Herzog, Chaim


Herzog, Chaim


(1918- )



President of Israel (1983- ), born in Belfast, Northern Ireland. In 1935 Herzog's family immigrated to Palestine, and his father, Isaac Halevy Herzog, became chief rabbi of Israel . Chaim attended the Government of Palestine Law School in Jerusalem, Cambridge University, and London University, where he earned a law degree. During World War II he was a tank commander with Britain's elite Guard Armored Division; he later directed British intelligence in Germany, where he identified a captive soldier as the Nazi chief Heinrich Himmler. After the war he served in the Jewish underground, Haganah, in Palestine.

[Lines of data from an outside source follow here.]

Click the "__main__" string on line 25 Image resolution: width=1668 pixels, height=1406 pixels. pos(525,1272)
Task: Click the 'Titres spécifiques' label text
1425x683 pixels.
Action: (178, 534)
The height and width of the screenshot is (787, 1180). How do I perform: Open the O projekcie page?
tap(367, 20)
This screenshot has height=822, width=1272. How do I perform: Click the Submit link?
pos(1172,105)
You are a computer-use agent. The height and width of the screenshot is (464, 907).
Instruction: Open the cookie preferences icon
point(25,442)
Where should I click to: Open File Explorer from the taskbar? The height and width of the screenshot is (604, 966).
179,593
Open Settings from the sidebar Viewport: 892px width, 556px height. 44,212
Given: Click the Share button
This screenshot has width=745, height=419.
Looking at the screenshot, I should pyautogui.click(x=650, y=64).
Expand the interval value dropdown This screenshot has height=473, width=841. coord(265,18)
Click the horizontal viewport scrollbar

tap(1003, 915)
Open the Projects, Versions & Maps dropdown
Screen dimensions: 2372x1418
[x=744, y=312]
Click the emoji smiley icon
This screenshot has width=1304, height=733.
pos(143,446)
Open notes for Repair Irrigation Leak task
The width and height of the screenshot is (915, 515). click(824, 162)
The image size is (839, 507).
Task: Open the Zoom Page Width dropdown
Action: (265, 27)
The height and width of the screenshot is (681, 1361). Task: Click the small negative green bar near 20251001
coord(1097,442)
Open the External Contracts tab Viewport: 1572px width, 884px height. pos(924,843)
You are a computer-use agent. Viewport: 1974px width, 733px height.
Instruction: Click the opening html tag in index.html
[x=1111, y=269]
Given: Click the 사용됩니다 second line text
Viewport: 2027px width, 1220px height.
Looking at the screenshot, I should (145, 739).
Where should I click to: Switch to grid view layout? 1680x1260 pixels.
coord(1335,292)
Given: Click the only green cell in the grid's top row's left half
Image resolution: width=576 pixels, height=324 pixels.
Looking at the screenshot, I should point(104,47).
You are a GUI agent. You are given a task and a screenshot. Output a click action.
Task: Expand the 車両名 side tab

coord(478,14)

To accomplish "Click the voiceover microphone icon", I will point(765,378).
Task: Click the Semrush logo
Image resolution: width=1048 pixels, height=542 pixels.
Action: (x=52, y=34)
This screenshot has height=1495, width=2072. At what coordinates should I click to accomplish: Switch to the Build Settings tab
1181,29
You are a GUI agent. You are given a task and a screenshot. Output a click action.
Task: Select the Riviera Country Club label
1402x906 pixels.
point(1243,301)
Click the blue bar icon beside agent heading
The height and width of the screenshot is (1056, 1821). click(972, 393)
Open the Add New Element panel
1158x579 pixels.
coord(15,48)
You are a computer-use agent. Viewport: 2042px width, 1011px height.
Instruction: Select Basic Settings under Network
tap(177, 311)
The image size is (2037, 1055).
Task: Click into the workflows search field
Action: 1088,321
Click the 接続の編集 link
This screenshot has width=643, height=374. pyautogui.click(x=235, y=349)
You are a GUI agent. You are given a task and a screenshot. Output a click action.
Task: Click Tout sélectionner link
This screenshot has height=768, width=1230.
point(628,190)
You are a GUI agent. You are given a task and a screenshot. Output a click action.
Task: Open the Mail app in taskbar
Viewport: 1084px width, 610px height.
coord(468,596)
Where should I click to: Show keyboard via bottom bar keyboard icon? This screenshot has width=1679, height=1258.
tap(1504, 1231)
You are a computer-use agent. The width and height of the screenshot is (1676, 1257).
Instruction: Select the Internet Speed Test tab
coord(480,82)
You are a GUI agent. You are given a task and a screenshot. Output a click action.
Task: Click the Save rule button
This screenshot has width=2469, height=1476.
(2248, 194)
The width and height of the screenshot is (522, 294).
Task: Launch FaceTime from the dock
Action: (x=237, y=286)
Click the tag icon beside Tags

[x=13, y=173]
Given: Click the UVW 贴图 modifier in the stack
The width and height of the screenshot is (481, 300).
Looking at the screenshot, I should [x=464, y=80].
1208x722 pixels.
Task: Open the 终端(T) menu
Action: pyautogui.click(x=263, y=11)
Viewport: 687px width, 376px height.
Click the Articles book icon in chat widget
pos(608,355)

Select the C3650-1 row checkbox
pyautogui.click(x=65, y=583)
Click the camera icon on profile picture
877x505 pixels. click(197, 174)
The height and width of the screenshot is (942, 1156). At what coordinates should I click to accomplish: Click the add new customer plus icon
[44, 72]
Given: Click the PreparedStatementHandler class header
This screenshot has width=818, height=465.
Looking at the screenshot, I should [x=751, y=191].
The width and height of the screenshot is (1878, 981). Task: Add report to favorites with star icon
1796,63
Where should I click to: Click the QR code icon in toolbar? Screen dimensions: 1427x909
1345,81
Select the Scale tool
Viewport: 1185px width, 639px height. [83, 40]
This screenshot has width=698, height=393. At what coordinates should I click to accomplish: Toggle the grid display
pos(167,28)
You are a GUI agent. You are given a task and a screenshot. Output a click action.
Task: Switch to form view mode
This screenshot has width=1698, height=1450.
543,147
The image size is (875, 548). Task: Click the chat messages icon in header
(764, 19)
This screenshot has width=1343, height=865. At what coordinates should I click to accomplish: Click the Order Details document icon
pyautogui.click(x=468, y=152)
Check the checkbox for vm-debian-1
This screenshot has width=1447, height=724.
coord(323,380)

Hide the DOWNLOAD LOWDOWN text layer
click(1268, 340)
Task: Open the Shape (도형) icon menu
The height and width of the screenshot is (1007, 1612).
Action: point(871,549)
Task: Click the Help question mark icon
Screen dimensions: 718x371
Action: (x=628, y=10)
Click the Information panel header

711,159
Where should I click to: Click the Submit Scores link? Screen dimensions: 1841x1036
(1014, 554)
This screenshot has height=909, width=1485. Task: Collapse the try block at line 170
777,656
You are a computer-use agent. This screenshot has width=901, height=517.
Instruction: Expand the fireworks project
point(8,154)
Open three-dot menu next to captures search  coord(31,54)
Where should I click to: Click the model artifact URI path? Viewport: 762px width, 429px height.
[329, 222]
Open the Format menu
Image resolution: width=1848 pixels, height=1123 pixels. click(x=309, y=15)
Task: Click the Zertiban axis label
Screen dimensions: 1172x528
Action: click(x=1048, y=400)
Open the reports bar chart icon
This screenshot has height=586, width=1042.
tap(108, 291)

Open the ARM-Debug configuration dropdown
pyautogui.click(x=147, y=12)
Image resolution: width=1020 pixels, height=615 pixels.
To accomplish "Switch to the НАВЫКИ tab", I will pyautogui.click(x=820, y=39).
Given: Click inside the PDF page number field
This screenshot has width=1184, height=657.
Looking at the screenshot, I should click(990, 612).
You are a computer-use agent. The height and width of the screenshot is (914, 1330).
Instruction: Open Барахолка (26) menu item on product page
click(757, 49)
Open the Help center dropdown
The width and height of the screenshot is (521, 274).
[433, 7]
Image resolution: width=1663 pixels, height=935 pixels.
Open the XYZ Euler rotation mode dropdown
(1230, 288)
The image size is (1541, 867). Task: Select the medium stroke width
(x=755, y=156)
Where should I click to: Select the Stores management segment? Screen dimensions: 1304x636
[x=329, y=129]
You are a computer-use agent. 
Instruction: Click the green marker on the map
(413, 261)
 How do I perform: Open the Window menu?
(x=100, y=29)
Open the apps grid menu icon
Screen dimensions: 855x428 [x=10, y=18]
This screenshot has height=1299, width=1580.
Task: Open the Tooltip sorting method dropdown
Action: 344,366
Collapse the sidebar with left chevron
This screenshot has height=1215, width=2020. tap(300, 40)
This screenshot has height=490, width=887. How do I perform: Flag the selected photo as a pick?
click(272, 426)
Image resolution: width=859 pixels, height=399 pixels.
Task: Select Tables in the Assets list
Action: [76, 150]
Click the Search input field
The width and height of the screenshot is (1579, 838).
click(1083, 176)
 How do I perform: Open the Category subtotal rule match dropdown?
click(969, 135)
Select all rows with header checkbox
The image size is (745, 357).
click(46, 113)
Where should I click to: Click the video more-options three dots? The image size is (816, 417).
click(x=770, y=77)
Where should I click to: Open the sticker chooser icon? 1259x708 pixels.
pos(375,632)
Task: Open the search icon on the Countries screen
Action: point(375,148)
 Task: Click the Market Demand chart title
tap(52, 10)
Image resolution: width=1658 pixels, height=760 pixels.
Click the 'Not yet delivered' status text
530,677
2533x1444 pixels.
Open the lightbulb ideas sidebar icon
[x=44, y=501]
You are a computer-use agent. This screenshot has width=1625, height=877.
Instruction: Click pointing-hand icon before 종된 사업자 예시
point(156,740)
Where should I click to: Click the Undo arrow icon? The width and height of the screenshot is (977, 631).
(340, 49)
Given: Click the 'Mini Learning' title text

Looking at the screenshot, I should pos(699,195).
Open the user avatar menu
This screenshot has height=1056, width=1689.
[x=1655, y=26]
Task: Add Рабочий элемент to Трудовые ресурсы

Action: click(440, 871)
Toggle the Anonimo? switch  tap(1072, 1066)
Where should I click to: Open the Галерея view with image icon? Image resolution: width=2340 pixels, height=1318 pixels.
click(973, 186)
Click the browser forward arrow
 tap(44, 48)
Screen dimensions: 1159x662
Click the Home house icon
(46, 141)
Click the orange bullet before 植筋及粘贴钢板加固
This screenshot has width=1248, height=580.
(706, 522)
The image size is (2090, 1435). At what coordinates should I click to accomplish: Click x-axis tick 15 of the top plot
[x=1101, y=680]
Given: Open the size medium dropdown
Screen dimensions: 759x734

After serving as a field commander, Herzog became chief of military intelligence in Israel (1954-62) and then returned to enter private business. As a radio commentator he became known for his military and political analyses, especially during the Six Day War (1967) and the October War (1973), of which he wrote a candid account, The War of Atonement(1975). Also in 1975, he became Israel's ambassador to the United Nations, where he denounced the General Assembly's resolution defining Zionism as racism and defended Israel's rescue of Jewish hostages in Uganda in 1976. His book The Arab-Israeli Wars(1982) was widely praised. In 1981 he became a Labor party member of Israel's Parliament, the Knesset. Highly respected by both major political parties, Herzog was elected to five-year terms as Israel's president in 1983 and 1988.